╭─ GIVEN DATA

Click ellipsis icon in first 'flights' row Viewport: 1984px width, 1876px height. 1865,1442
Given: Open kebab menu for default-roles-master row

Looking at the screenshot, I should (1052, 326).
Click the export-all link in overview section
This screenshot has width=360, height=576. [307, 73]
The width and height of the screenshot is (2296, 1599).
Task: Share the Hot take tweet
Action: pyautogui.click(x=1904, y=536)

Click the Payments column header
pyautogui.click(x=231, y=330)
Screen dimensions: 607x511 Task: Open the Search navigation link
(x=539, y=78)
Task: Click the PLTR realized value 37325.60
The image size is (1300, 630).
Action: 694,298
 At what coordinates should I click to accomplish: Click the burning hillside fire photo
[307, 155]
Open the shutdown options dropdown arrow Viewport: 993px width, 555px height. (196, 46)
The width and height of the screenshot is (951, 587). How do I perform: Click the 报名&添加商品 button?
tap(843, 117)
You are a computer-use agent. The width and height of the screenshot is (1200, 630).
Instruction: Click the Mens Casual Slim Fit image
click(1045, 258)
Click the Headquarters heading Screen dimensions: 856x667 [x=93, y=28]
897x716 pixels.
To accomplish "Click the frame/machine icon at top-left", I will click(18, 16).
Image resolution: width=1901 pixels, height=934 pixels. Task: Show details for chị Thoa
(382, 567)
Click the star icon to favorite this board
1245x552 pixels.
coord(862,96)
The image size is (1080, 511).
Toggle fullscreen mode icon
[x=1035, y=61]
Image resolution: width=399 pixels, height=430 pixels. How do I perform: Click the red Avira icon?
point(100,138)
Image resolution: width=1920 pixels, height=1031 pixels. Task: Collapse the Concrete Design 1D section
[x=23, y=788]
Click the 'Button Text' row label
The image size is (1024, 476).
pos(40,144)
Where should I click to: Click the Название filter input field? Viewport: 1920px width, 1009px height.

╰─

- **TO BE DONE**: Reproduce every line of the material above word for word, with no changes.

- **COMPLETE ANSWER**:
Click ellipsis icon in first 'flights' row Viewport: 1984px width, 1876px height. 1865,1442
Given: Open kebab menu for default-roles-master row

Looking at the screenshot, I should (1052, 326).
Click the export-all link in overview section
This screenshot has width=360, height=576. [307, 73]
The width and height of the screenshot is (2296, 1599).
Task: Share the Hot take tweet
Action: pyautogui.click(x=1904, y=536)

Click the Payments column header
pyautogui.click(x=231, y=330)
Screen dimensions: 607x511 Task: Open the Search navigation link
(x=539, y=78)
Task: Click the PLTR realized value 37325.60
The image size is (1300, 630).
Action: 694,298
 At what coordinates should I click to accomplish: Click the burning hillside fire photo
[307, 155]
Open the shutdown options dropdown arrow Viewport: 993px width, 555px height. (196, 46)
The width and height of the screenshot is (951, 587). How do I perform: Click the 报名&添加商品 button?
tap(843, 117)
You are a computer-use agent. The width and height of the screenshot is (1200, 630).
Instruction: Click the Mens Casual Slim Fit image
click(1045, 258)
Click the Headquarters heading Screen dimensions: 856x667 [x=93, y=28]
897x716 pixels.
To accomplish "Click the frame/machine icon at top-left", I will click(18, 16).
Image resolution: width=1901 pixels, height=934 pixels. Task: Show details for chị Thoa
(382, 567)
Click the star icon to favorite this board
1245x552 pixels.
coord(862,96)
The image size is (1080, 511).
Toggle fullscreen mode icon
[x=1035, y=61]
Image resolution: width=399 pixels, height=430 pixels. How do I perform: Click the red Avira icon?
point(100,138)
Image resolution: width=1920 pixels, height=1031 pixels. Task: Collapse the Concrete Design 1D section
[x=23, y=788]
Click the 'Button Text' row label
The image size is (1024, 476).
pos(40,144)
Where should I click to: Click the Название filter input field? Viewport: 1920px width, 1009px height.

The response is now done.